Mi primera impresión con Nueva York, hace un año, no fue la mejor. Me quedé con esa sensación de “es interesante y viva la ciudad, pero no puedo con el ritmo agitado de vida en ella”. Decidí que no me interesaba tanto regresar. Que no me llamaba mucho la atención la impaciencia de los demás, la manera tan alocada en la que todos cruzan las calles, los edificios que tapan los rayos de sol y el invierno que no parece tener fin.
Pero regresé.
Volví a chocar con otras personas, volví a presenciar la inquietud constante de la ciudad, extrañé los rayos de sol que obstruyen los altos edificios y el frío me llegó a los huesos otra vez a pesar de las múltiples capas de ropa que llevaba encima.
Pero también noté las improvisadas presentaciones musicales en medio de la espera por el tren subterráneo. ¡Cuánto deleite ver a una banda de rock en una estación y escuchar ópera en la siguiente! Ver a un joven tocar guitarra y ver a otro hombre tocando música jamaiquina del otro lado.
Disfruté de una caminata agradable mientras atardecía en Central Park y volví a quedarme sin aliento con la vista desde el Empire State Building. Nos perdimos de día y noche cuando tomábamos el metro, pero no nos importó demasiado. Eso nos llevó a presenciar más actos musicales en otras estaciones desconocidas.
Aprecié que la paciencia no está del todo ausente, que el cariño, la atención y la gentileza también se dejan sentir en medio del frío.
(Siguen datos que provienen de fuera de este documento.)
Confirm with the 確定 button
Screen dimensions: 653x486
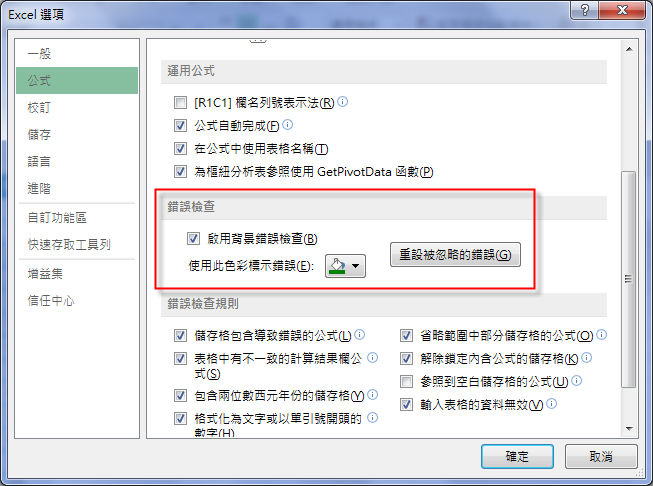pos(517,456)
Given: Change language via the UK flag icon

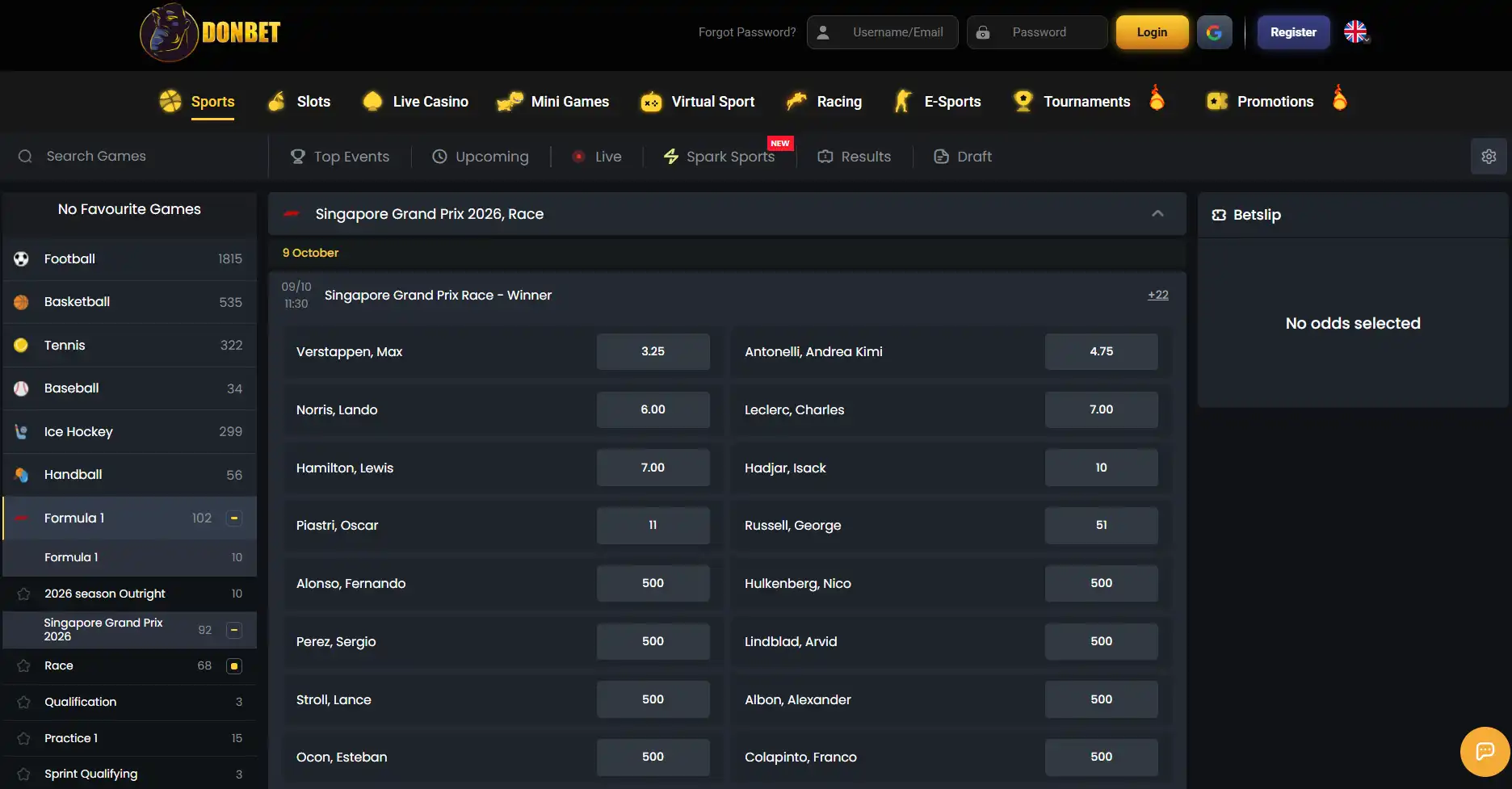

Lo pude notar en la bolsa de comida que llevaba una señora para repartirle a aquellos que no tenían y en la manera en que un joven corrió para devolverle un sombrero a una señora que se le había caído mientras caminaba por la ciudad.
En está ocasión, mientras cruzaba el Brooklyn Bridge, no miré a los edificios con tanto recelo. Seguiré siendo fanática de las montañas, playas y el sol, pero pude apreciar mejor el trabajo de los arquitectos que diseñaron estas construcciones que parecen tocar las nubes en el cielo. ¡Cuán imponentes pueden llegar a ser! Como diciendo, “mírame, aquí estoy yo”.
Seguiré prefiriendo las noches estrelladas, pero las luces del Time Square tienen cierto encanto entre fotos y fotos que se intercambian las culturas reunidas en este lado del mundo. Solo en esos momentos, el reloj que parece perseguir a todo el que pise esta ciudad, se detiene.